Il Punto su num.19/2021: Riscatto studi universitari – nuovo servizio on line dell’Inps

Il Punto su num.19/2021

IL NUOVO SERVIZIO ONLINE DELL’INPS SU RISCATTO DEL CORSO UNIVERSITARIO DI STUDI AI FINI PENSIONISTICI

Con il Messaggio n. 3080 del 13 settembre 2021 l’INPS ha reso noto che è attivo il nuovo servizio on line utile a verificare gli effetti dell’esercizio della facoltà di riscatto del corso universitario di studi ai fini pensionistici. Ecco una sintesi delle informazioni fornite dall’INPS a riguardo.

Il suddetto servizio è di libero accesso a tutti – non essendo richieste credenziali per il suo utilizzo – ed è raggiungibile tramite il seguente percorso, presente sul sito www.inps.it: “Prestazioni e servizi” > “Servizi” > “Riscatto Laurea – Simulatore”.

Precisa l’INPS che “il servizio, a fronte dell’inserimento di pochi dati, del tutto anonimi, chiesti all’utente, fornisce informazioni sulle varie tipologie di riscatto di laurea disponibili per i vari segmenti di utenza (agevolato, inoccupato, ordinario), sui possibili vantaggi fiscali derivanti dal pagamento dell’onere e presenta una simulazione orientativa del costo del riscatto, della sua rateizzazione, della decorrenza della pensione (con e senza riscatto) e del beneficio pensionistico stimato conseguente al pagamento dell’onere”.

La predetta simulazione è, oggi, attiva solo per gli utenti che si trovano nella condizione di inoccupati e per coloro che rientrano interamente nel sistema di calcolo contributivo della pensione in quanto sia i periodi oggetto di riscatto che i periodi lavorativi sono successivi al 1995.

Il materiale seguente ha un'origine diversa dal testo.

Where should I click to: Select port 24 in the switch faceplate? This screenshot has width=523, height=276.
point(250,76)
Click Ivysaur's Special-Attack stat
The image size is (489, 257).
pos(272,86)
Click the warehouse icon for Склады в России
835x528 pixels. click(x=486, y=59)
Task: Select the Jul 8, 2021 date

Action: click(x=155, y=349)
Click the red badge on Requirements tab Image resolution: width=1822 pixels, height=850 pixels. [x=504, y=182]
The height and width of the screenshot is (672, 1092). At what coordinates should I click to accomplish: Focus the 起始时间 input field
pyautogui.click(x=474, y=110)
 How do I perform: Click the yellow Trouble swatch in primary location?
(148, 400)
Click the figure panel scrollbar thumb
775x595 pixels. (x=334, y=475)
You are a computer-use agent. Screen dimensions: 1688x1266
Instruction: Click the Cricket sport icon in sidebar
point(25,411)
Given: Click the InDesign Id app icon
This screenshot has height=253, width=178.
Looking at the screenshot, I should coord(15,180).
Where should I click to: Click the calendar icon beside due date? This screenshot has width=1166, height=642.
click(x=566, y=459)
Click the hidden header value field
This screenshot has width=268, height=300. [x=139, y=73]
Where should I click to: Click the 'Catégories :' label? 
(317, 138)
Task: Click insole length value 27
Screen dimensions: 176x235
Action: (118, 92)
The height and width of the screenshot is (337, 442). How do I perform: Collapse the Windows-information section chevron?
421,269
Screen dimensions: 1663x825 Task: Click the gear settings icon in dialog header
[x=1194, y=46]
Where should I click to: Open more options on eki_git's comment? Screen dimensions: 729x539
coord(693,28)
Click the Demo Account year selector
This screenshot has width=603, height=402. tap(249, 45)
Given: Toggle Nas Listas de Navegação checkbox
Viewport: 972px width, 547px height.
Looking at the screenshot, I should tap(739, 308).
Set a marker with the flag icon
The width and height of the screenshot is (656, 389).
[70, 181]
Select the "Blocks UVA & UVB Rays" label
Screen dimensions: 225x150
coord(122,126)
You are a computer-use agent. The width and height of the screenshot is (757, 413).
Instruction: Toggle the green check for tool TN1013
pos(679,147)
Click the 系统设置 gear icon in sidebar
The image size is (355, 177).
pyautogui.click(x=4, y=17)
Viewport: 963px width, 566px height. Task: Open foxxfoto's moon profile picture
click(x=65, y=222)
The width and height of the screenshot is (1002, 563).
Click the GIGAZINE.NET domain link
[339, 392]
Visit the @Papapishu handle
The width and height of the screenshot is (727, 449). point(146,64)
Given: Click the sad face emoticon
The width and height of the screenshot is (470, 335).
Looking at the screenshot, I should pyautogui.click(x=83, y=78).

Successivamente, sarà rilasciata una versione del servizio che consentirà anche il calcolo del riscatto con il criterio della riserva matematica per i soggetti che hanno periodi di riscatto e/o lavorativi collocati nel sistema di calcolo retributivo della futura pensione (assicurati con periodi lavorativi e/o da riscatto anteriori al 1996 o, se in possesso di 18 anni di anzianità al 1996, anteriori al 2012).

L’INPS, inoltre, precisa che “le date e gli importi risultanti all’utente dal servizio sono calcolati solo sulla base delle informazioni inserite in modo anonimo dall’utente stesso e devono essere considerati puramente indicativi e orientativi, potendosi discostare da quanto comunicato all’utenza a seguito della presentazione formale della domanda di riscatto, il cui iter istruttorio prevede la verifica della contribuzione effettivamente versata e degli ulteriori dati che risultano negli archivi dell’INPS necessari al calcolo”.

Infine, se si vuole procedere con la domanda di riscatto, l’utente dovrà accedere (previa autenticazione a mezzo SPID o altre credenziali accettate da servizi dell’INPS) alla sezione “riservata” dedicata.